Given that humans are of the same species, we have some alike personality traits regardless of culture. They are referred to as the big five personality traits and consist of; conscientiousness, extraversion, agreeableness, openness and neuroticism. These are personality traits that will be found in every culture. Just as there is universal personality traits, there is also cultural specific personality traits. The following essay discusses two personality traits that are considered universal and two that are considered culture specific.
Neuroticism is a universal trait that is characterized by worry, jealousy, anxiety and moodiness. Neurotics are more prone to mental disorders such as depression, panic disorder, phobia and many other anxiety disorders (Matsumoto, 2001). They are often self-conscious and shy and usually have trouble delaying gratification. They lack good ability to respond to stress and are likely to interpret harmless situations as threatening and to feel hopeless and helpless in case of failure. The universal personality trait of extraversion represents talkative, outgoing and energetic behavior (John, Robins & Pervin, 2008). It is grouped together with the trait of introversion which refers to solitary, reserved behavior. To be high on extraversion means one is low on introversion. Extroverts tend to be satisfied and happy with their life as compared to neurotics.

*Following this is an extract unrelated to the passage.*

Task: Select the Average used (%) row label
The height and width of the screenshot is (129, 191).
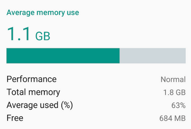Action: (40, 105)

Despite the universal personality traits there exists culture specific traits such as altruism and absorption. Altruism is the trait of caring about the welfare of others (John, Robins & Pervin, 2008). It varies across different cultures and is largely influenced by whether a culture is individualistic or collectivist. Japanese for instance are high on altruism while Americans are much lower. Absorption is the trait whereby and individual gets absorbed in their mental thoughts and imagery. Individuals from the American culture are more likely to possess this personality trait.
Culture has a huge influence on personality as it determines the norms and values and individual will conform to. It plays a huge role on the formation of self- identity. Factors of culture that influence personality development include; norms, child rearing practices, values and beliefs. A scholar who has absorption as one of his/her personality traits is likely to perform more comprehensive research as absorption is largely associated with openness to experience. On the other hand a practitioner who is altruistic is likely to find some cultures harsh when conducting research since not all cultures care about the well-being of other people.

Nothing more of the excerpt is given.